**Short problem:** Rewrite the lines from the one with "Tap the share/export" to the one with "tap(778, 333)", switching "semifinal" to "quarterfinal" and leaving everything else unchanged.

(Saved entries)
----

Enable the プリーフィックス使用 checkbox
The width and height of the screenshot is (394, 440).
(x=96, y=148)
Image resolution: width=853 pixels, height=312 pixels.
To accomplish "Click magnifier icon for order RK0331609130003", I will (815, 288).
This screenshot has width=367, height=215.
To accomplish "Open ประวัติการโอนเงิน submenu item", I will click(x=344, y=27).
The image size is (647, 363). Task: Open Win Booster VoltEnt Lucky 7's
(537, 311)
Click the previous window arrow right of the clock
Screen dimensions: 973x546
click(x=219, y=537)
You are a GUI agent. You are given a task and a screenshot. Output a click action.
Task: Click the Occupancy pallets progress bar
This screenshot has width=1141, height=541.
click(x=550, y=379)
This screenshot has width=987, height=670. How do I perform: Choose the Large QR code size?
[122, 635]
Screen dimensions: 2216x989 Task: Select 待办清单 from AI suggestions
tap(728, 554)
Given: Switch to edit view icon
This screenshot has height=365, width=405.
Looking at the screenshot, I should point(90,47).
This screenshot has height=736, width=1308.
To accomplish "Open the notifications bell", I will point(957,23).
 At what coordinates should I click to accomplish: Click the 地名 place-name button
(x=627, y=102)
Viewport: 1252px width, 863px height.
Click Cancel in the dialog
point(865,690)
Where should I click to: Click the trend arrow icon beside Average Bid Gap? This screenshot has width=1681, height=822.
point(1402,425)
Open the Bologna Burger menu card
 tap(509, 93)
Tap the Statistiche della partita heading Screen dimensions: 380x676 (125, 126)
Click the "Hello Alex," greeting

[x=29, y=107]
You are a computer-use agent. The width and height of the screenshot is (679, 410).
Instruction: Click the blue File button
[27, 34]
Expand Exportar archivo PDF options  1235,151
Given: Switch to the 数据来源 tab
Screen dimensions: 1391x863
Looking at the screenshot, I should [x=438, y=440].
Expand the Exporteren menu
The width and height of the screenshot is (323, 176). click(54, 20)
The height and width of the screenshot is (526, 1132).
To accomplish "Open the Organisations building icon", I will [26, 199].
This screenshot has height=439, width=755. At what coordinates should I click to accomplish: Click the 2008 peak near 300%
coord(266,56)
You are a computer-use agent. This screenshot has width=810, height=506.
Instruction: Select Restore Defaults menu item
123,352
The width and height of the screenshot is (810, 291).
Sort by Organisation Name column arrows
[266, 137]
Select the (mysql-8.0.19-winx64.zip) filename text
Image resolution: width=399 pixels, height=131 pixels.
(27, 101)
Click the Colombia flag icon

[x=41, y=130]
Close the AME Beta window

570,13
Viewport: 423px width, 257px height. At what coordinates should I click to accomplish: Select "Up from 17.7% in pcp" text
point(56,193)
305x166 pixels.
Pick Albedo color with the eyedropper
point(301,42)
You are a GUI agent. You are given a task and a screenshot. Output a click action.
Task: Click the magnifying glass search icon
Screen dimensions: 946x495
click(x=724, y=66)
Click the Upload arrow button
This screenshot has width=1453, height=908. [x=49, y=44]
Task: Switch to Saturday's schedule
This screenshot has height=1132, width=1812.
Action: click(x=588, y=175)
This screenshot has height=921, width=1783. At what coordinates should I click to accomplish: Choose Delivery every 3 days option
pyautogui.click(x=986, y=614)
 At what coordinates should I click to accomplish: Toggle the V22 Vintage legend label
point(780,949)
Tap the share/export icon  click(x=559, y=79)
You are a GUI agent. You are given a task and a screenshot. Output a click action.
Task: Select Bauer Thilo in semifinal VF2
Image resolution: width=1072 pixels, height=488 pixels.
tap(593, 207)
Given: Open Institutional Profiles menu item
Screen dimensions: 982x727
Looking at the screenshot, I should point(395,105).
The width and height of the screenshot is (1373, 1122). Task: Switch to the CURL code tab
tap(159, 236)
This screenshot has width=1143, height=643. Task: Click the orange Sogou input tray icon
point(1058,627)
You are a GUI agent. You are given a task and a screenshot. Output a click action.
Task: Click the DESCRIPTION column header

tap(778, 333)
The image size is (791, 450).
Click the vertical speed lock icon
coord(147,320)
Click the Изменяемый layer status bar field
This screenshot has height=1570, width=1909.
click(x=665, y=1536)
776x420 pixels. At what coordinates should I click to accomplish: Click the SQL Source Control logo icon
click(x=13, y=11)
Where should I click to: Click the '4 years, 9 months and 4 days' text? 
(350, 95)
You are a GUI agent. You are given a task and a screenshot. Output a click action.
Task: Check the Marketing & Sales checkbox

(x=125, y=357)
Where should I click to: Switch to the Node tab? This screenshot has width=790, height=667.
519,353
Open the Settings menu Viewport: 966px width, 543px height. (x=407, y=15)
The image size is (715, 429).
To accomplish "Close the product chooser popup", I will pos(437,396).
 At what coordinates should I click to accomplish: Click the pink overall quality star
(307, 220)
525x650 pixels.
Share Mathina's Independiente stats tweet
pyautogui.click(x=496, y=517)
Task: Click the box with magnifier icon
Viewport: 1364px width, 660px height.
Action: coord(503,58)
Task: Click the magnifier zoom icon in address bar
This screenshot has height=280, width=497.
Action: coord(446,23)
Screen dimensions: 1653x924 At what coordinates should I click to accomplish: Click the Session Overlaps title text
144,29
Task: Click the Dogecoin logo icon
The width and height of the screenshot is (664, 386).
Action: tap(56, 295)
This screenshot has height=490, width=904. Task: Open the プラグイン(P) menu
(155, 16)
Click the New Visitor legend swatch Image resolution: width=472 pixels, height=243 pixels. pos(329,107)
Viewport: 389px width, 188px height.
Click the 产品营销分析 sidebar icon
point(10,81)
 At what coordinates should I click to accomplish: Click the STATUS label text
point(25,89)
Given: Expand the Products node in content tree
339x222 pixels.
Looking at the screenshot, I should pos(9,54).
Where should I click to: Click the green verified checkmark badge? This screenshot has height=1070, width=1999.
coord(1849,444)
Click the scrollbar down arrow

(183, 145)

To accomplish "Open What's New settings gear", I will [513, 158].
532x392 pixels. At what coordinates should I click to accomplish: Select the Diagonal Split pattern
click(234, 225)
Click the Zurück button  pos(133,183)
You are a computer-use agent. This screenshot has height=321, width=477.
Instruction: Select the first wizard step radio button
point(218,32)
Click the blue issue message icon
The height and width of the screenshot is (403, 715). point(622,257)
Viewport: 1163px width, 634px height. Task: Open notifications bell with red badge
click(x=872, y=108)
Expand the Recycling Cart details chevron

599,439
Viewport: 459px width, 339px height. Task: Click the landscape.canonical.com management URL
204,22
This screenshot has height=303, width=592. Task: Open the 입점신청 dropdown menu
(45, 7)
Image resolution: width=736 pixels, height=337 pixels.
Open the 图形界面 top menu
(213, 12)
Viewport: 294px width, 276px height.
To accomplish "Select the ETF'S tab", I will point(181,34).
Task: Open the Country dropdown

----

**Result:**
Tap the share/export icon  click(x=559, y=79)
You are a GUI agent. You are given a task and a screenshot. Output a click action.
Task: Select Bauer Thilo in quarterfinal VF2
Image resolution: width=1072 pixels, height=488 pixels.
tap(593, 207)
Given: Open Institutional Profiles menu item
Screen dimensions: 982x727
Looking at the screenshot, I should point(395,105).
The width and height of the screenshot is (1373, 1122). Task: Switch to the CURL code tab
tap(159, 236)
This screenshot has width=1143, height=643. Task: Click the orange Sogou input tray icon
point(1058,627)
You are a GUI agent. You are given a task and a screenshot. Output a click action.
Task: Click the DESCRIPTION column header

tap(778, 333)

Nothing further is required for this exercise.